### Try it
In the records that follow, find the line with "1440x822 pixels."; from there, retype every line exactly through the line with "You are a computer-use agent. Viewport: 1400px", which also belongs to the answer.

--- Supplied records ---

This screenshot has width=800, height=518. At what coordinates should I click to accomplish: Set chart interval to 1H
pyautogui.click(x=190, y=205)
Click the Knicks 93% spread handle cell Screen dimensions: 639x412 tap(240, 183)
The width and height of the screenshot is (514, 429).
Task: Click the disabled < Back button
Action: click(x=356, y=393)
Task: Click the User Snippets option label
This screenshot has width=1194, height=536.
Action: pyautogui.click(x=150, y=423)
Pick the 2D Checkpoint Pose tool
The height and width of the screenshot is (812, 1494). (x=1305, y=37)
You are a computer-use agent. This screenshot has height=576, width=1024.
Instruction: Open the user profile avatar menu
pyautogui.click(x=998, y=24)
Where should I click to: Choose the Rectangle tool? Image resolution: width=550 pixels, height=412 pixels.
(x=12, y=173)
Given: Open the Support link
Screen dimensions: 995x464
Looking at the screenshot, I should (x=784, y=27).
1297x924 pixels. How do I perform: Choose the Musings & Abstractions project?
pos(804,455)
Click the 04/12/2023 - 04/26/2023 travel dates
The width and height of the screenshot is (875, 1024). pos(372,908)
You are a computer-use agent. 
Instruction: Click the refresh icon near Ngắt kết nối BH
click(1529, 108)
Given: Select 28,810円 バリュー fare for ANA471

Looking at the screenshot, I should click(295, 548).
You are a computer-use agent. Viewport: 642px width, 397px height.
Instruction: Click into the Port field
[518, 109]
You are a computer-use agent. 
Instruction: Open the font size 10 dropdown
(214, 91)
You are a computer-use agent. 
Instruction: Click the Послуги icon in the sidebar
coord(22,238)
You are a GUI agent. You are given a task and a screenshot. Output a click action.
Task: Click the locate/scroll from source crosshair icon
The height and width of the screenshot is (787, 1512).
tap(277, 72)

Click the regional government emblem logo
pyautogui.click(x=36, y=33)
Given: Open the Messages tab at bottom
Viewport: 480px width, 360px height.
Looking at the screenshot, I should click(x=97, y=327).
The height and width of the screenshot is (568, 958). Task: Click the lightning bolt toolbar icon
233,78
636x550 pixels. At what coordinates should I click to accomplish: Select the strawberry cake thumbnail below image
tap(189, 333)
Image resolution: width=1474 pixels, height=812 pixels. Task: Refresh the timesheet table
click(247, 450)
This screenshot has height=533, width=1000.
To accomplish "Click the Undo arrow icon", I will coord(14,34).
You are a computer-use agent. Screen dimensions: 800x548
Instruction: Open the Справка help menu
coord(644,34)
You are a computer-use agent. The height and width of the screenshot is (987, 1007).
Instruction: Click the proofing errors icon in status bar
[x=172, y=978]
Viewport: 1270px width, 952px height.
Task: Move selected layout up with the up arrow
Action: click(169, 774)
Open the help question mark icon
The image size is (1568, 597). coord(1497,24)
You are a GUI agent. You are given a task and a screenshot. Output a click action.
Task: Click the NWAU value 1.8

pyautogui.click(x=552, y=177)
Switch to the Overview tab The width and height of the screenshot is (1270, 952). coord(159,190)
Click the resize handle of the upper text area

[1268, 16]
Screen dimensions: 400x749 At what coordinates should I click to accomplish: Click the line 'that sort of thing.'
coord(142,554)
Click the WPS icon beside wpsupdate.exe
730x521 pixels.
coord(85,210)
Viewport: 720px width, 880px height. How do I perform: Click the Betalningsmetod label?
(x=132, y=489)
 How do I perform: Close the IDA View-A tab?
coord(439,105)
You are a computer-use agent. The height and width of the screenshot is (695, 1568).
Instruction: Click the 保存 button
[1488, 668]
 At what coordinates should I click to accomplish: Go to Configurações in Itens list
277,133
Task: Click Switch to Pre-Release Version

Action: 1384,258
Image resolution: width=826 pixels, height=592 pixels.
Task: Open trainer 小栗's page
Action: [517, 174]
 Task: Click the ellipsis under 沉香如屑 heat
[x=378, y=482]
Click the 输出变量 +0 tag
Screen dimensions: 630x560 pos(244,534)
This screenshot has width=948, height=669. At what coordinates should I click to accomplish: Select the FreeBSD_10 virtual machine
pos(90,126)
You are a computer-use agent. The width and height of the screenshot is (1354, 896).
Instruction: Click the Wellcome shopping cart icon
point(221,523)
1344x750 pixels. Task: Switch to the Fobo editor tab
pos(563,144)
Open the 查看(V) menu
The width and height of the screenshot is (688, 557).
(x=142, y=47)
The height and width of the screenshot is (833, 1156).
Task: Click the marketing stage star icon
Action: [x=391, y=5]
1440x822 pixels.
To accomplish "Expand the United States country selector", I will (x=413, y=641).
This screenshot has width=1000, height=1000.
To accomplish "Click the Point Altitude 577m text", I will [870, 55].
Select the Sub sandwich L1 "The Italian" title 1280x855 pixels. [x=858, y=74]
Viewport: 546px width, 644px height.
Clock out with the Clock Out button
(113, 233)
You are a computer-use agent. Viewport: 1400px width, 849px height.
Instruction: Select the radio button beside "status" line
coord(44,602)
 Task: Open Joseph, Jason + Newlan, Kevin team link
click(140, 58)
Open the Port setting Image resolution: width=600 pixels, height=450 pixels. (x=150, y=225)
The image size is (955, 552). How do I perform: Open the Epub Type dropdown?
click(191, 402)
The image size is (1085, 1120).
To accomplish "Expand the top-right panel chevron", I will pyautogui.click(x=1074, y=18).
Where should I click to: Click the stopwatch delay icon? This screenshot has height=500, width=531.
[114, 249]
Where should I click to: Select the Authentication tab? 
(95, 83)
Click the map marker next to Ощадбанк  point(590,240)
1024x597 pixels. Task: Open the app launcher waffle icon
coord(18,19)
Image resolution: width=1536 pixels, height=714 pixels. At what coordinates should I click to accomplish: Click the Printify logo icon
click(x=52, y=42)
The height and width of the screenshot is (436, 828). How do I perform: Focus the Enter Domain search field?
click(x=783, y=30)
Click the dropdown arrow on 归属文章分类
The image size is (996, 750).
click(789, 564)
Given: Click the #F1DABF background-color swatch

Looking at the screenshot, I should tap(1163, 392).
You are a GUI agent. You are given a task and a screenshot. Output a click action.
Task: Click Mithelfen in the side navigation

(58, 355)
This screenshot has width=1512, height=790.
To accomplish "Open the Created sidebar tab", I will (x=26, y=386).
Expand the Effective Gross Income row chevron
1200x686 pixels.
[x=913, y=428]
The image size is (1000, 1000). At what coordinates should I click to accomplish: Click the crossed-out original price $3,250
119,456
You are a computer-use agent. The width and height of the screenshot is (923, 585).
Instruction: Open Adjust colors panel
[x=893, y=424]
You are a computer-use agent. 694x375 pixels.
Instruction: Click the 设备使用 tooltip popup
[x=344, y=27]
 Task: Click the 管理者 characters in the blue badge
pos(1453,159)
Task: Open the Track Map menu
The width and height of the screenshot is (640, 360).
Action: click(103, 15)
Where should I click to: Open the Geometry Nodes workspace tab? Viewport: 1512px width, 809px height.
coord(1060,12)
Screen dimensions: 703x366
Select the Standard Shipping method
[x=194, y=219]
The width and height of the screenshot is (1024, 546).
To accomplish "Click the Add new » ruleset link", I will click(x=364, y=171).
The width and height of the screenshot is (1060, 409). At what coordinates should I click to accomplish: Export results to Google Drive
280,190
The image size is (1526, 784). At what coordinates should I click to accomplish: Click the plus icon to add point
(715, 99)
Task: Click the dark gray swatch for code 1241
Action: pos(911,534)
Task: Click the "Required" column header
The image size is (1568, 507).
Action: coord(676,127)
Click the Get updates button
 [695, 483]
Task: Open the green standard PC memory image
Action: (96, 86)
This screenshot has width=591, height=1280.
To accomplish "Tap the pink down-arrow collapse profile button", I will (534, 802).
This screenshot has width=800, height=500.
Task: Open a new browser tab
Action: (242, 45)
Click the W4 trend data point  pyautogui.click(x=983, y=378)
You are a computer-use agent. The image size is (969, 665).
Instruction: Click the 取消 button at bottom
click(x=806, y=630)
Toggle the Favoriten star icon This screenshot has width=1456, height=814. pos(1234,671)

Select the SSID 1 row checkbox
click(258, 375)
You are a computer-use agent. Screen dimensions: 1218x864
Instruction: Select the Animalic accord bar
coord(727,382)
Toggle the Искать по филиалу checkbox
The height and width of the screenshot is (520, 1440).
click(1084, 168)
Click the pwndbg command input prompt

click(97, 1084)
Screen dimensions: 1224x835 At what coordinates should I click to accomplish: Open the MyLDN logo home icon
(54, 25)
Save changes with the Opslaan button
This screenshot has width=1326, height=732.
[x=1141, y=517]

---

### Exercise output
1440x822 pixels.
To accomplish "Expand the United States country selector", I will (x=413, y=641).
This screenshot has width=1000, height=1000.
To accomplish "Click the Point Altitude 577m text", I will [870, 55].
Select the Sub sandwich L1 "The Italian" title 1280x855 pixels. [x=858, y=74]
Viewport: 546px width, 644px height.
Clock out with the Clock Out button
(113, 233)
You are a computer-use agent. Viewport: 1400px width, 849px height.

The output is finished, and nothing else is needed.